** Extract follows **

Special Issues
A person-portable gas chromatography–mass spectrometry (GC–MS) system employing a toroidal ion trap mass spectrometry (TMS) detector was used to analyze chemical threat related compounds. Introduction of analytes into the heated injector of the instrument was by solid-phase microextraction (SPME), and fast resistive heating of a low thermal mass (LTM) gas chromatography column assembly provided rapid analysis times. Methodology for positive identification of chemical threats can combine chromatographic retention time, comparison to traditional electron ionization mass spectral libraries, and observation of expected pseudomolecular ions produced through self-chemical ionization. Methods are discussed for sampling by SPME with GC–MS analysis in the field to measure airborne analyte concentrations.
The goal of terrorists is to create hysteria and fear using tactics that panic communities, gain publicity, impact local economies, and create political unrest (1). The deliberate release of highly dangerous chemicals including, but not limited to, chemical warfare agent (CWA) compounds could cause this type of turmoil. Systems to quickly and reliably provide information about such threats would be an important defense against this type of terrorism. Thus, a need to obtain chemical threat identification in near real-time exists to support border protection, law enforcement, first responder, and civil defense personnel.
Significant effort has gone into improving current capabilities by providing chemical detection systems with robust capabilities and optimized portability. The collection of representative gas, liquid, or solid samples followed by analysis in real-time or near real-time is an important criteria for rapid threat detection. In addition to being able to generate positive chemical threat identifications through library matching and quantification of the potential threat, the measurement system must be both easy to use and robust to have applicability in the field.

** End of Extract **

- [The task]: Restate the part of the passage on portable GC–MS that opens with the words containing "Special Issues" and closes with "airborne analyte concentrations.", swapping in "cylindrical" wherever "toroidal" appears. The material after this point has no connection to the passage on portable GC–MS.

** Dataset extract follows **

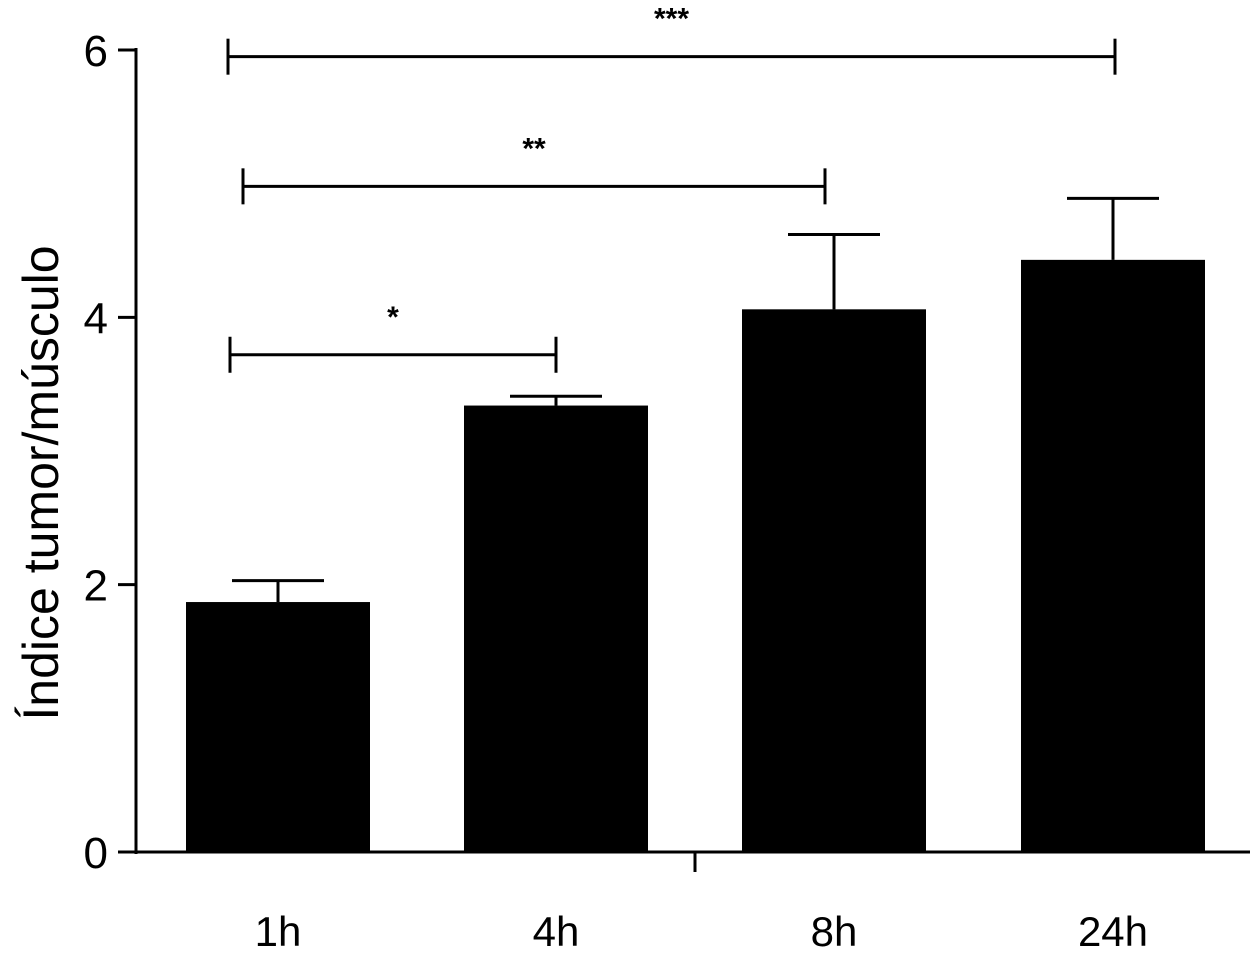 This screenshot has width=1250, height=953. Describe the element at coordinates (534, 148) in the screenshot. I see `sig-label-1: **` at that location.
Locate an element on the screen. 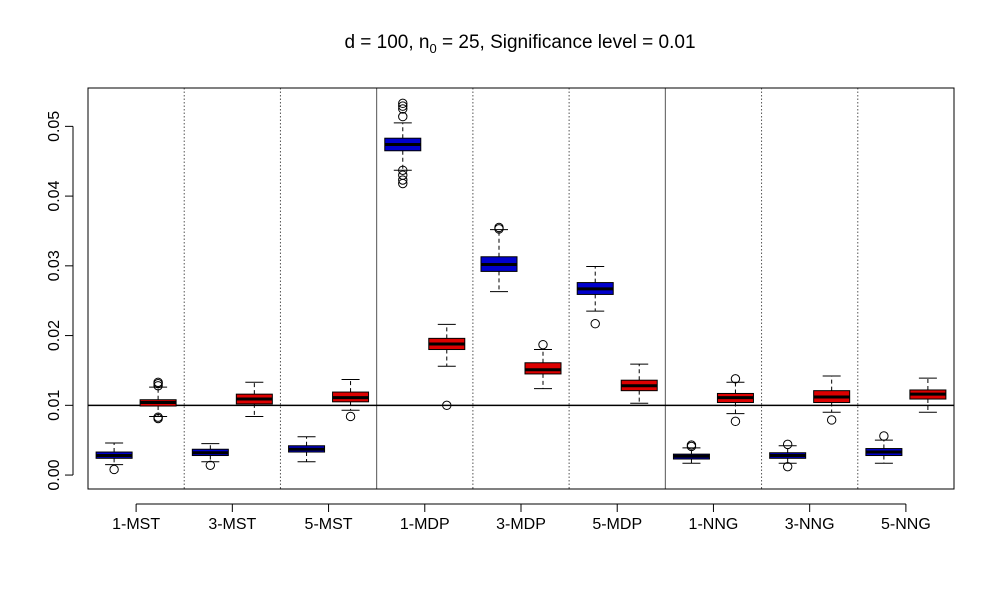 Image resolution: width=1000 pixels, height=600 pixels. box-3-MDP-blue is located at coordinates (499, 258).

** End of Dataset extract **

- [Written answer]:
Special Issues
A person-portable gas chromatography–mass spectrometry (GC–MS) system employing a cylindrical ion trap mass spectrometry (TMS) detector was used to analyze chemical threat related compounds. Introduction of analytes into the heated injector of the instrument was by solid-phase microextraction (SPME), and fast resistive heating of a low thermal mass (LTM) gas chromatography column assembly provided rapid analysis times. Methodology for positive identification of chemical threats can combine chromatographic retention time, comparison to traditional electron ionization mass spectral libraries, and observation of expected pseudomolecular ions produced through self-chemical ionization. Methods are discussed for sampling by SPME with GC–MS analysis in the field to measure airborne analyte concentrations.